Pernikahan adalah sebuah komitmen panjang, kenapa? karena sejalan dengan waktu, pasangan tersebut harus terus meng-update terus komitmennya tersebut baik yang bersifat aktif maupun yang pasif. Berawal dari kita commit untuk menerima segala kekurangan dan kelebihan yang ada dalam diri masing2 individu yang diikrarkan lewat pernikahan. Tetapi commit menerima atau komitmen yang sifatnya pasif ini tidaklah cukup untuk menjalankan roda rumah tangga, karena ada lagi komitmen lain yang sifatnya aktif yang dibutuhkan untuk menjaga keharmonisan rumah tangga yaitu komitmen untuk saling menyelaraskan/menyesuaikan diri. Kita semua tahu kalo dua individu yang berbeda latar belakangnya hanya dapat dipersatukan apabila ada keinginan saling menyesuaikan dari masing2 individu tersebut, kalo tidak ada usaha dari kedua individu tersebut atau hanya salah satu saja yang berusaha, maka tak ayal lagi perpisahan hanya tinggal masalah waktu saja.

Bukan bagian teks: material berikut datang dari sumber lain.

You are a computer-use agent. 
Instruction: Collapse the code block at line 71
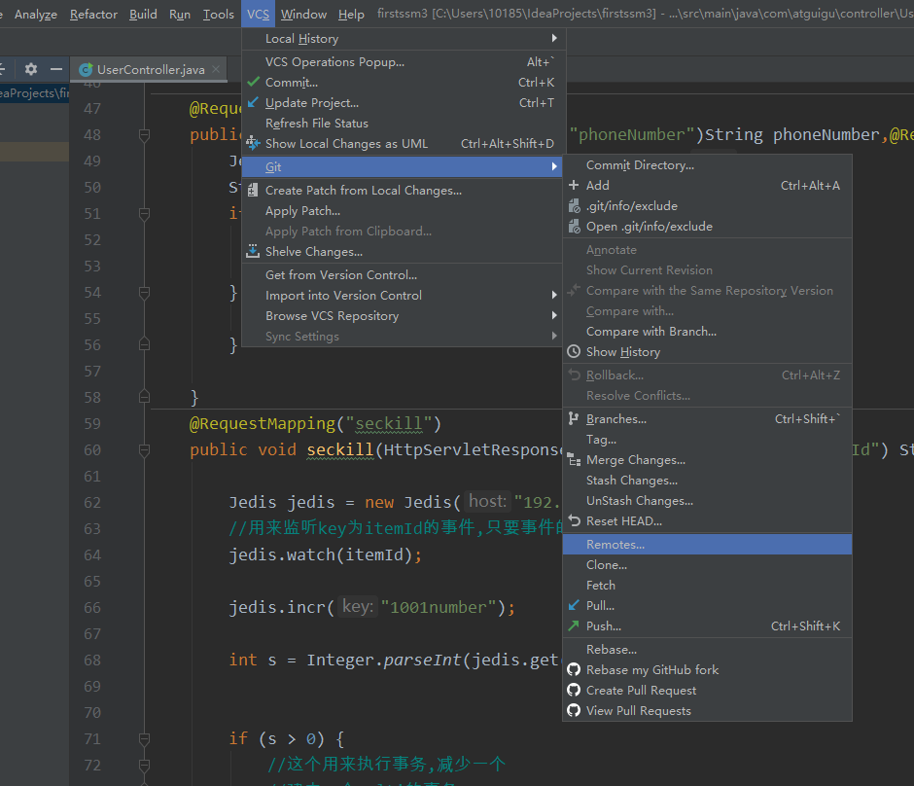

Kenapa orang bisa sampai berpisah, karena sudah tidak ada komitmen lagi. Kenapa ada pasangan yang berpisah padahal pernikahannya baru seumur jagung, karena ada yang salah pada komitmennya atau mungkin karena tidak punya komitmen. Kenapa ada orang yang berpisah setelah 10 atau 15 tahun, mungkin karena pasangan tersebut tidak meng-update komitmennya hanya bersandar kepada komitmen pasif semata yaitu sikap menerima dan berusaha untuk memaklumi yang mana hal ini seperti menyimpan bom waktu yang suatu saat apabila tidak terkontrol bisa meledak dan bisa merusak segalanya, (mungkin) apabila mereka mau saling berusaha untuk menyesuaikan dan bersikap terbuka dengan keinginannya masing-masing, maka perpisahan tak perlu terjadi.
Kalo pasangan berpisah setelah 40 - 50 th menikah??...waah itu sih walloohu 'alam, karena saya sendiri bukan seorang penasehat perkawinan, saya pun masih belajar dan tulisan di atas hanya berdasarkan pengamatan saja tidak melalui studi dan survey. Demikian, semoga bermanfaat.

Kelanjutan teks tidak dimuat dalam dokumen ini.